Conjoncture. L’indice PMI (publié par Silf et Swedbank) a fortement chuté en septembre 2012, atteignant son plus bas niveau depuis mai 2009 et indiquant un repli important de l’activité. En revanche, les autres enquêtes de conjoncture (institut de la conjoncture et Commission européenne) restent en terrain modérément défavorable (comme fin 2011 et début 2012), indiquant un ralentissement limité. Au-delà des faibles perspectives de demande extérieure (qui étaient déjà connues), c’est surtout le niveau cumulé des variations de stock (66 Mds SEK sur 9 trimestres d’affilée, soit près de 2 % du PIB annuel) qui inquiète.

Budget 2013. Les partis d’opposition ont chacun présenté leur shadow budget. Les sociaux-démocrates et les Verts se rejoignent sur une estimation moindre que le gouvernement de la marge budgétaire et sur leurs priorités en dépenses (soutien à l’emploi des jeunes, investissements ferroviaires, plafond des allocations chômage) financées en partie par le retour à un taux normal de TVA dans la restauration et une moindre baisse du taux de l’IS. L’Alliance gouvernementale de centre-droit dénonce un budget tax and spend défavorable à la croissance et à l’emploi.

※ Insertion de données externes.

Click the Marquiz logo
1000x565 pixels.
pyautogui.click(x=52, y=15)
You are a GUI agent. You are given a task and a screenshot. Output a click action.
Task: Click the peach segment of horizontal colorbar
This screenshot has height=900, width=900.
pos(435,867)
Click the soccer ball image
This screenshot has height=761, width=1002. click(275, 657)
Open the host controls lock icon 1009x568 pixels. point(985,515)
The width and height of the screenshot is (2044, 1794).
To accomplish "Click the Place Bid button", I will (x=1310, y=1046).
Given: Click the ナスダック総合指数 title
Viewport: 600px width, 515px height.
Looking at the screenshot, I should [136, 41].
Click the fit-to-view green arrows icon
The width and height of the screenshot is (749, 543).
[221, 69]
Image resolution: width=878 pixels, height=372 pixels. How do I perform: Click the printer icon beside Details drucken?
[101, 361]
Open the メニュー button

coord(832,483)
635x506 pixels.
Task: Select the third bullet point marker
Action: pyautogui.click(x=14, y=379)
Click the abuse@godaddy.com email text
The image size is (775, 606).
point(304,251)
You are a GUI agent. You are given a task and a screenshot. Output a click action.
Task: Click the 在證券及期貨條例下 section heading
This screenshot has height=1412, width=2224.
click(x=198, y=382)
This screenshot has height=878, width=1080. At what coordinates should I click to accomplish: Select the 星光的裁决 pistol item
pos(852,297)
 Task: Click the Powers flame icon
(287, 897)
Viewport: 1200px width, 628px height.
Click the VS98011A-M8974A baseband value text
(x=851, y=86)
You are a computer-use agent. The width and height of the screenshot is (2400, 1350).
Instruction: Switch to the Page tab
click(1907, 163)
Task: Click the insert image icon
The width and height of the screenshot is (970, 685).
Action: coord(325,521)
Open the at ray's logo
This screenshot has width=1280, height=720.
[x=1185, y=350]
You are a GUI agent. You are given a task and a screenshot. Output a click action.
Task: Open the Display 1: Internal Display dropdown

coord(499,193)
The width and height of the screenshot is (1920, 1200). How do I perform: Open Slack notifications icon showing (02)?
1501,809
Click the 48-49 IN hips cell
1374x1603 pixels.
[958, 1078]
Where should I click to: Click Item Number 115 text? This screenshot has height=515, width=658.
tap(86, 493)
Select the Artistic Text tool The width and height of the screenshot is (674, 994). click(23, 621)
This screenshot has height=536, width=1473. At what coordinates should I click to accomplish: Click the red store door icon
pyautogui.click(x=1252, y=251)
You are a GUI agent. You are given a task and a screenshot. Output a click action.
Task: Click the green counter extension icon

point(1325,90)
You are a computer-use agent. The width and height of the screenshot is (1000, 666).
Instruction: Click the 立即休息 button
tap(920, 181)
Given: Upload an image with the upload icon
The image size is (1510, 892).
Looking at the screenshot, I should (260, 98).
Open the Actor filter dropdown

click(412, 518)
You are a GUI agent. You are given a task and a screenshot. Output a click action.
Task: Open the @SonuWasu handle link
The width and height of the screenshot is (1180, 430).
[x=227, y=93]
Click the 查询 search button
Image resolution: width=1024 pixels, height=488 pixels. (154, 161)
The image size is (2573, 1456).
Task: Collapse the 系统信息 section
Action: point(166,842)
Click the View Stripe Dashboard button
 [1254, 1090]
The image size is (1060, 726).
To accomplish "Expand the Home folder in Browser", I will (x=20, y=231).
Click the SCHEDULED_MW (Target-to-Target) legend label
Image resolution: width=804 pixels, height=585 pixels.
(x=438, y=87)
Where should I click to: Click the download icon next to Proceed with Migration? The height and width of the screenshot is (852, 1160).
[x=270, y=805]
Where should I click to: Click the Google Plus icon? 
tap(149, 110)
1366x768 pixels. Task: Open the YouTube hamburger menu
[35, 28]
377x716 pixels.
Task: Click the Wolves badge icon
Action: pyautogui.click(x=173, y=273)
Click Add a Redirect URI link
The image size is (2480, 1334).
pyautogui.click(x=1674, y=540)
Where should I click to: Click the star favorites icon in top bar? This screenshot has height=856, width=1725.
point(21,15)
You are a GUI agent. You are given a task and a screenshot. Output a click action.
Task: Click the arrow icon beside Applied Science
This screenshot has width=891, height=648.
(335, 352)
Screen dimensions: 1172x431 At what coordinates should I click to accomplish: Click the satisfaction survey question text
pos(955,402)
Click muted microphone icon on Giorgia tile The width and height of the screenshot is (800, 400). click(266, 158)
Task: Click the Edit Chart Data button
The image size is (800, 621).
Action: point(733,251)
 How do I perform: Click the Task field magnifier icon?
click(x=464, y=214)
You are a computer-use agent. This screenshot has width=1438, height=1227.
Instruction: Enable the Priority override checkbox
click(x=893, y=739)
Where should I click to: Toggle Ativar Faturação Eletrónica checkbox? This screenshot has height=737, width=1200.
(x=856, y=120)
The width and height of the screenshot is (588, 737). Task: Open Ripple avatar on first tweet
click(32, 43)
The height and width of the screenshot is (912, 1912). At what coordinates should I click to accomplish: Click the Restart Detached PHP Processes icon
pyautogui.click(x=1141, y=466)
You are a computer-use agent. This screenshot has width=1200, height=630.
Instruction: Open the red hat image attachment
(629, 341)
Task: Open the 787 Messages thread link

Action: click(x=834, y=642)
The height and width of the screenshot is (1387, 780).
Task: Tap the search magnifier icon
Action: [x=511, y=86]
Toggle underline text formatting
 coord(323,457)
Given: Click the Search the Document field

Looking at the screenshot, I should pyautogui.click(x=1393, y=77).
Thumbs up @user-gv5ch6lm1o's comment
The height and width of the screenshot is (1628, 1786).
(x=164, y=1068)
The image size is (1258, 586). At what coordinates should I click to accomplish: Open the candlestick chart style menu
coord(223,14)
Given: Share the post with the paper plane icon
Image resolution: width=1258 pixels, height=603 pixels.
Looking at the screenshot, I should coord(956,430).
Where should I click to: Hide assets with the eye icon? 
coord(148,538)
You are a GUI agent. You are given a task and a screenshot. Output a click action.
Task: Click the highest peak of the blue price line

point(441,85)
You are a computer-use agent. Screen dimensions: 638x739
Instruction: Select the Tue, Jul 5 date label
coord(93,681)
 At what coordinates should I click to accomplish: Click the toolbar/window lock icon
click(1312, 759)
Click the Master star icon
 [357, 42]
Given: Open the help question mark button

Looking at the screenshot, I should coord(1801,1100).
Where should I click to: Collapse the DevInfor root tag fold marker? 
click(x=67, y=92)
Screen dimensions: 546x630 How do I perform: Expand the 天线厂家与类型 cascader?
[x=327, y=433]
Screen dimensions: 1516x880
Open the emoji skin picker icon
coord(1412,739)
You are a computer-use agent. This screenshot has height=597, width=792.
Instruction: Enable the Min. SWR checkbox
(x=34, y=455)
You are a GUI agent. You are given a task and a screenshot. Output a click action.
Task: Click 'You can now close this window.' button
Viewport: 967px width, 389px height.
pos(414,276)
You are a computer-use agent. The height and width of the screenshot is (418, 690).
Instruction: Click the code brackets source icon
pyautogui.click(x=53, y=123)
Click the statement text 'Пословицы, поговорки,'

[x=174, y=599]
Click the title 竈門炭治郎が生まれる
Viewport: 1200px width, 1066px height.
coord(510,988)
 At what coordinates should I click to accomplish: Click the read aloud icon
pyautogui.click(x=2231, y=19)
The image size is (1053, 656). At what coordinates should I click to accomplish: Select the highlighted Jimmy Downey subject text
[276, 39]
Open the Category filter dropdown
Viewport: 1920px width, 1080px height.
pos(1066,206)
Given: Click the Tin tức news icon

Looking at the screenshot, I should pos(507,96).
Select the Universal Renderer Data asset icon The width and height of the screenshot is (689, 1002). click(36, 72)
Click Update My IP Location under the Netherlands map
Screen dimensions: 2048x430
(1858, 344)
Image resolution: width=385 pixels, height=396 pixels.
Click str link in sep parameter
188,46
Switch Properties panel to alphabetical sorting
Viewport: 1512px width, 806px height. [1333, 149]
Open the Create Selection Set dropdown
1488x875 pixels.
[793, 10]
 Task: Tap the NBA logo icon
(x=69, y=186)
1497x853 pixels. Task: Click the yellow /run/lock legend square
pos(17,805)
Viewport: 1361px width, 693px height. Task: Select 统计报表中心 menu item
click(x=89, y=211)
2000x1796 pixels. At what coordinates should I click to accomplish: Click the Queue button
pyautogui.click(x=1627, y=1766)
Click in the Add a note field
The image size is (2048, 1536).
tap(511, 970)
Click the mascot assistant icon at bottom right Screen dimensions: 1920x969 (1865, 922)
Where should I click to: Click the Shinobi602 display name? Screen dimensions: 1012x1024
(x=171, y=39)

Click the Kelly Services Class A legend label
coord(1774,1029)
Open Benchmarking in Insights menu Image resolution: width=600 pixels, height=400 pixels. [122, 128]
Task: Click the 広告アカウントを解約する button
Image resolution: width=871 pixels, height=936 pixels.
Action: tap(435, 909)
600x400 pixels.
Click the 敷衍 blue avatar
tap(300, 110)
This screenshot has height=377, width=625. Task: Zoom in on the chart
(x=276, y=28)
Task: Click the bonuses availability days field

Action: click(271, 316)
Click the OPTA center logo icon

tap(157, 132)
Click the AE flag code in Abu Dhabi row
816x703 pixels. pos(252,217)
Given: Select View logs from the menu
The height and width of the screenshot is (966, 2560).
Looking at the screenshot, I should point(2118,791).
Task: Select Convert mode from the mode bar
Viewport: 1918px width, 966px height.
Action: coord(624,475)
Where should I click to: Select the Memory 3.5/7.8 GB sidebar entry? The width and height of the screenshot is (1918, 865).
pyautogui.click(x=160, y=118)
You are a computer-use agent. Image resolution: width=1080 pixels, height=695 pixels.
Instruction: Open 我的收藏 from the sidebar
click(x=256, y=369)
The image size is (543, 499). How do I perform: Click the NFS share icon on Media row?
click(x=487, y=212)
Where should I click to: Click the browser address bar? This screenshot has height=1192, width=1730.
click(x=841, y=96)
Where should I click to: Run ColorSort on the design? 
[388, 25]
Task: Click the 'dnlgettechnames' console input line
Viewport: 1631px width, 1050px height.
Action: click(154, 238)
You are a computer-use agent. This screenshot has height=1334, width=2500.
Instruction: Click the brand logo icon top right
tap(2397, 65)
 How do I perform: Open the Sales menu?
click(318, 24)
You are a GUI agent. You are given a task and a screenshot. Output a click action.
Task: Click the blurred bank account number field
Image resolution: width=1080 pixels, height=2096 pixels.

Fredrik Reinfeldt à Paris. Le Premier ministre suédois s’est rendu à Paris le 1er octobre et a rencontré le Président de la République et le Premier ministre français. Leurs entretiens ont porté sur les questions internationales, la crise de la zone euro et la relation bilatérale franco-suédoise.

Les éléments contenus dans cette quinzaine nordique ne sauraient d’aucune manière engager la responsabilité de l’Ambassade de France ou de la Direction Générale du Trésor.